Given information ▸
────────────────────────────────────────

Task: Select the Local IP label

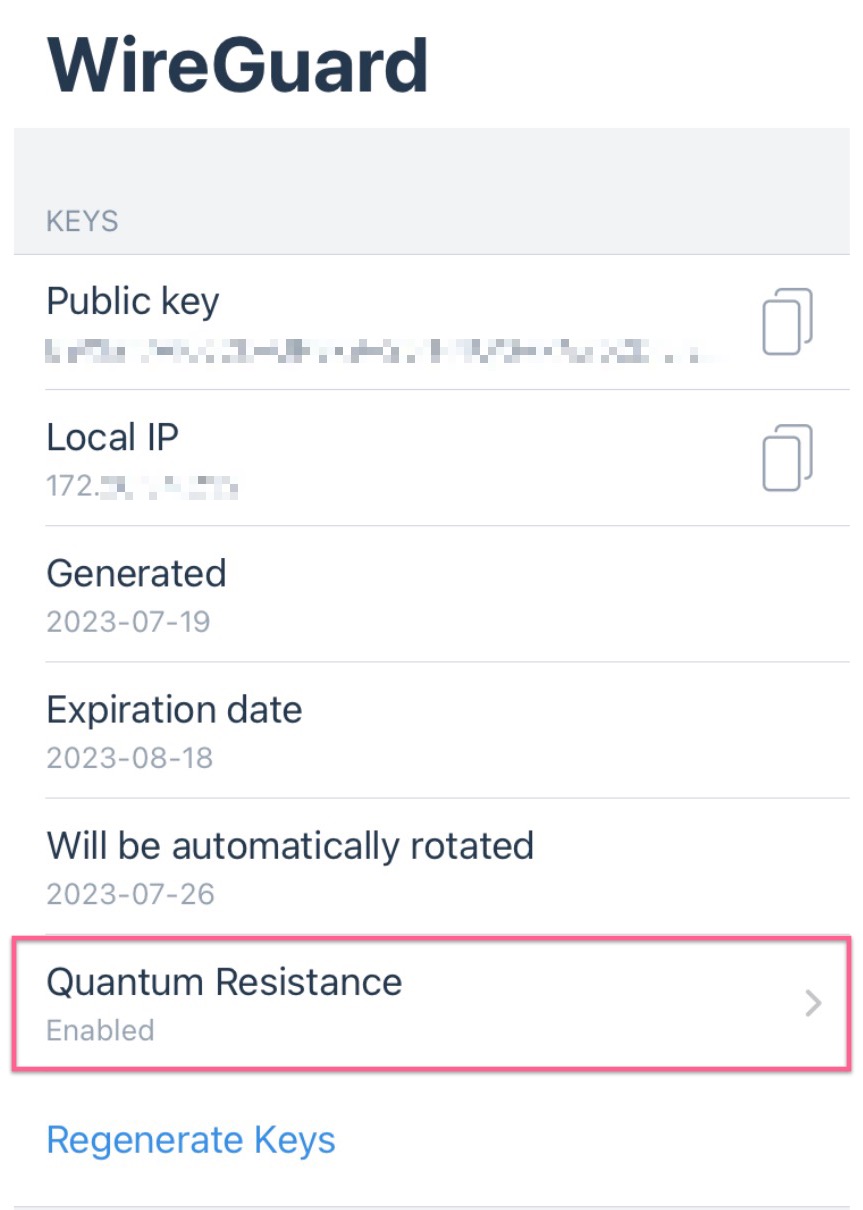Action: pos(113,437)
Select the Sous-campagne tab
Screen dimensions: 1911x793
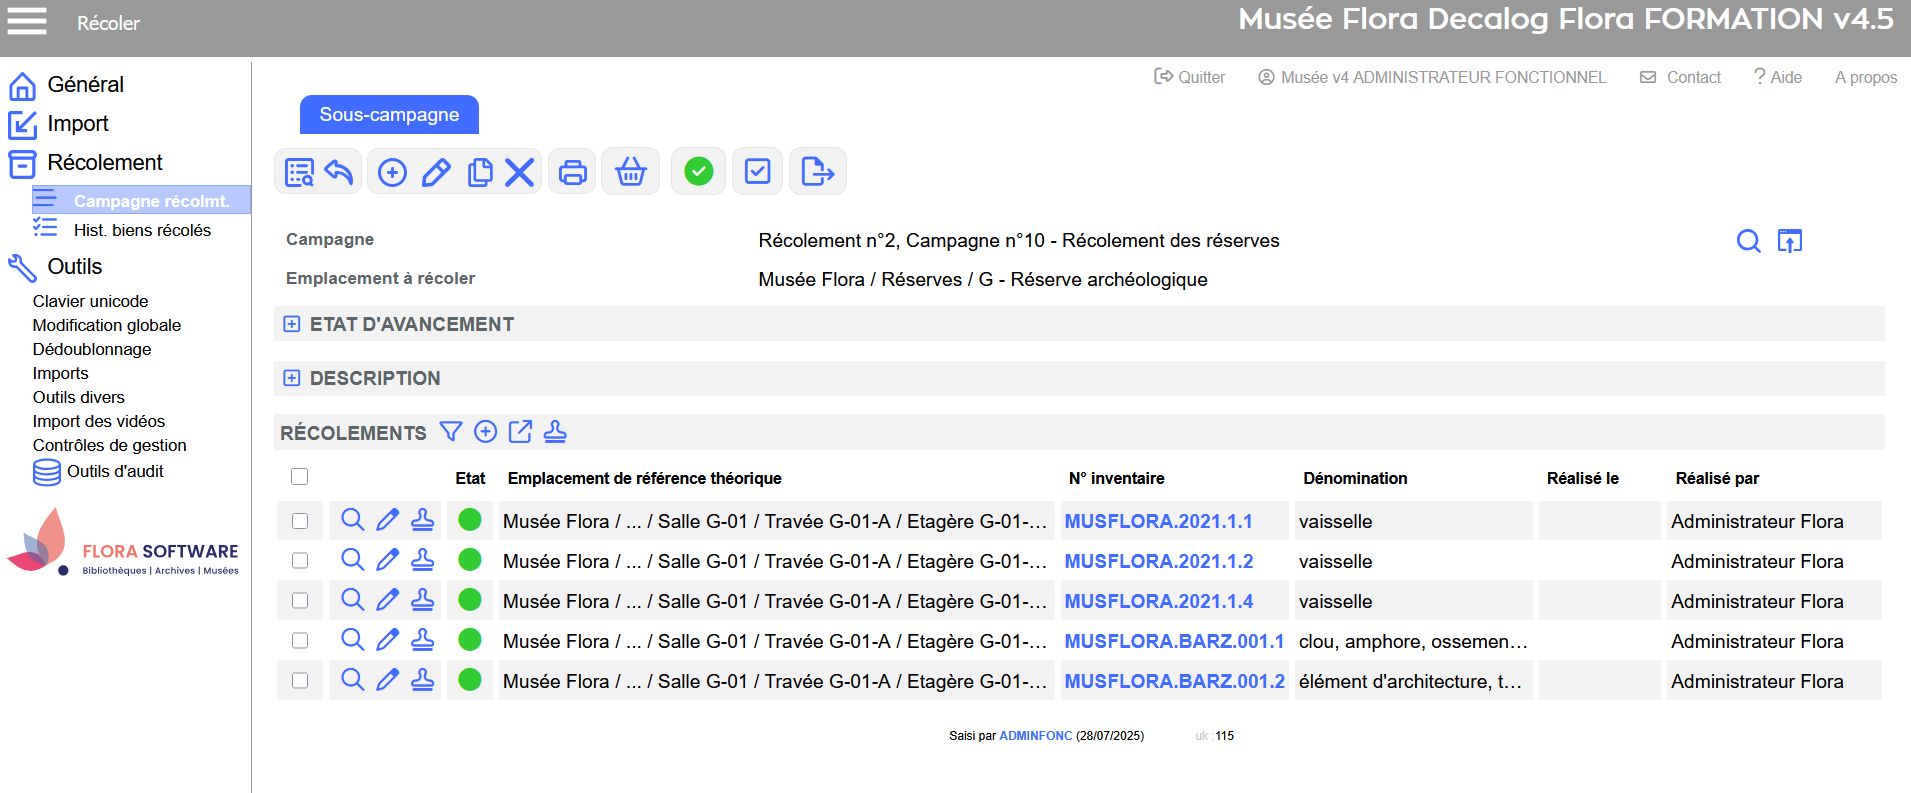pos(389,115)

────────────────────────────────────────

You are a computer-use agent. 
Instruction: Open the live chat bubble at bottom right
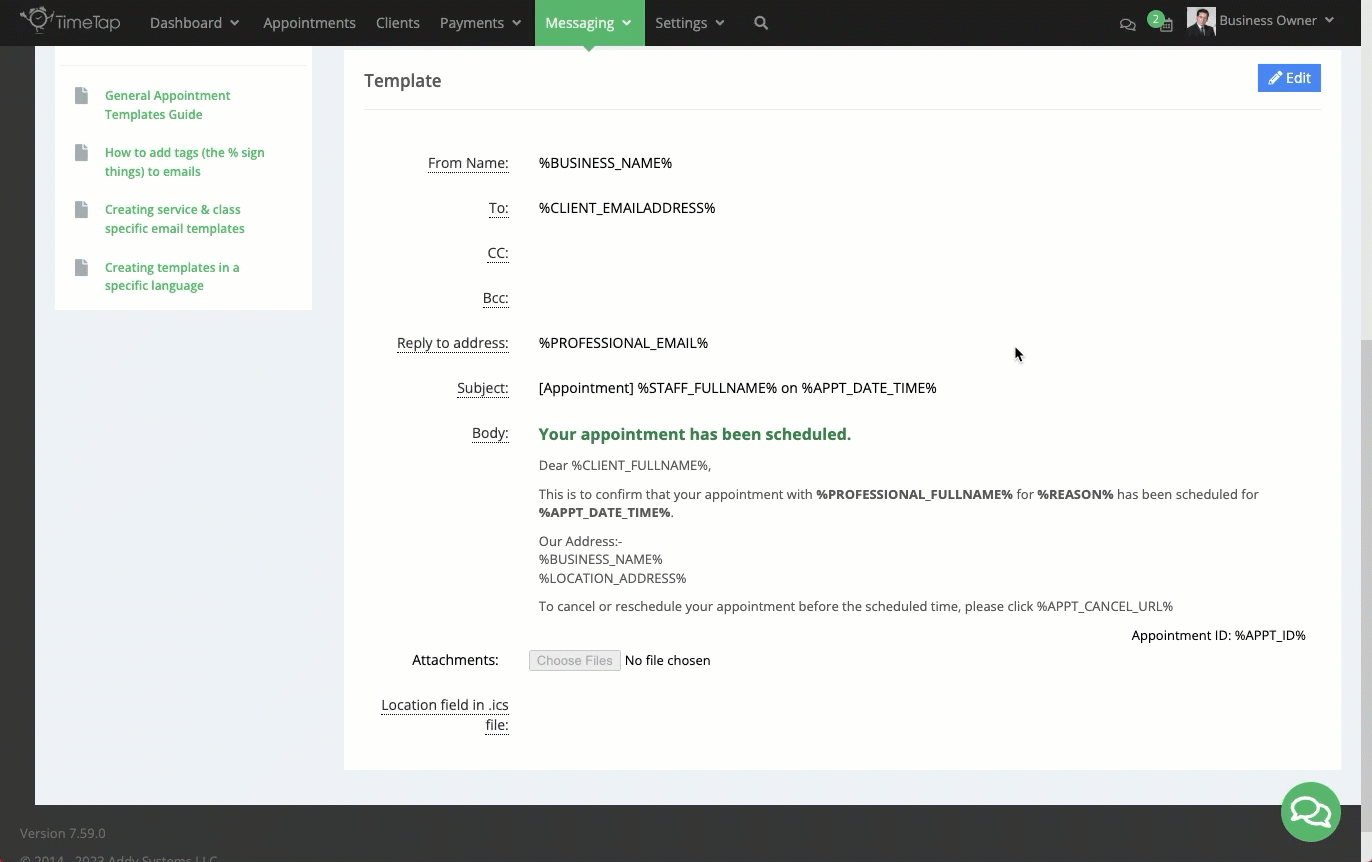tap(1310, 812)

────────────────────────────────────────

What you will do ▸ Rewrite the lines above, starting with the line with "Task: Select the Local IP label" and going on through the line with "pos(389,115)". Change "Select" to "Locate", keep everything else the same, and leave the pictures out.

In response ▸
Task: Locate the Local IP label

Action: pos(113,437)
Locate the Sous-campagne tab
Screen dimensions: 1911x793
pos(389,115)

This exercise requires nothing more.